The target then became pay TV pirates and hackers – and Operational Security proved ruthless at prosecuting pirates attacking News Corp systems.

It’s an unusual step for a media company to set up its own security service and it was perhaps an indication of how desperate the piracy situation was for NDS.

Pay TV piracy is a murky world of hackers, hobbyists, dealers chasing millions of dollars from selling pirate cards and the growing incursion of organised crime.

Operational Security, headed by Hasak, Ray Adams in Europe, former US Army intelligence officer John Norris in the US, and Avigail Gutman in Asia, quickly gained a reputation for handling complex criminal investigations, using more than 20 informants and undercover agents and executing “stings” on pirate groups, often working with law enforcement agencies.

NDS in a statement issued on March 27 said it was common for conditional access companies to obtain code for competitors’ products – either through raids on pirates or for research and analysis.

However, the Adams emails show that Operational Security also had its own agenda, pursuing broader corporate goals for News, at times to the cost of News Corp’s allies and customers including Foxtel in Australia and DirecTV in the US.

In Australia, only Foxtel used NDS for conditional access. Australis, Austar and Optus all used Mindport’s Irdeto conditional access system. After Australis collapsed Foxtel took over its Galaxy satellite customers and relaunched them as a new arm, Foxtel Satellite, in April 1999. But that service also had to be broadcast using Irdeto services.
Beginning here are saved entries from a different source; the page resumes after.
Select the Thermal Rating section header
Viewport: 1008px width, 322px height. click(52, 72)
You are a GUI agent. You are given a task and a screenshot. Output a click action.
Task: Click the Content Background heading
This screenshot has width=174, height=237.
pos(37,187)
Irdeto enjoyed a market niche in Australia that would be worth tens of millions of dollars if NDS could take it over. But to break that stranglehold, NDS had to be able to show that Irdeto had been pirated and was no longer secure.

The frustration wasn’t just in Australia. News had bought into an Italian pay TV operation called Stream SpA that also used Irdeto.

Something had to be done.

“Hello Gentlemen, we’ve now managed to write to an Australian Irdeto card using the s/w [software] I got from Joyce,” Avigail Gutman wrote to her boss Hasak and to Ray Adams in London, on May 29, 1999.

Joyce was a codename for an informant Gutman used, and she was concerned that nothing could link back to him in the software “so that we do not expose Joyce in the process of exposing Irdeto”.

Adams proposed that one of his hackers rewrite the software into a new pirate program. Gutman said the new pirate cards by Adams’ contact could “be to our benefit if these came out on the market first”. She was proposing to sell the Operational Security pirate card before the real pirate card could be distributed.

On May 5, Andy Coulthurst, a British hacker working for Operational Security, emailed Gutman: “Hacking Irdeto is SO EASY! All you need is . . .” and he rattled off the details.

“Andy this is great stuff,” Gutman emailed back from Taiwan. She had been working with David Johnson, the business development manager at the NDS Sydney office, who had been testing the pirate software for her. “I am trying to get more cards (Foxtel this time) –but despite all the stories about crooked installers who will sell you extra cards –I have yet to find them.”

Johnson now proposed to get a Foxtel service installed in his building as he had no contacts with Foxtel Satellite apart from people who worked at Foxtel.

“WE WILL NOT USE THE ONES AT FOXTEL,” Gutman wrote.

“Somehow we ask the install crew for a de-authorised card,” Johnson replied.

The reason Gutman wanted the old cards without telling Telstra or Foxtel was to test out pirate software that she had downloaded from a UK piracy site called thoic.com (The House of Ill Compute).

Lee Gibling, who ran Thoic, had built it into the world’s leading piracy site, where hackers could download software programs, swap codes, and ask other hackers for help. Many hackers even used a Thoic email address.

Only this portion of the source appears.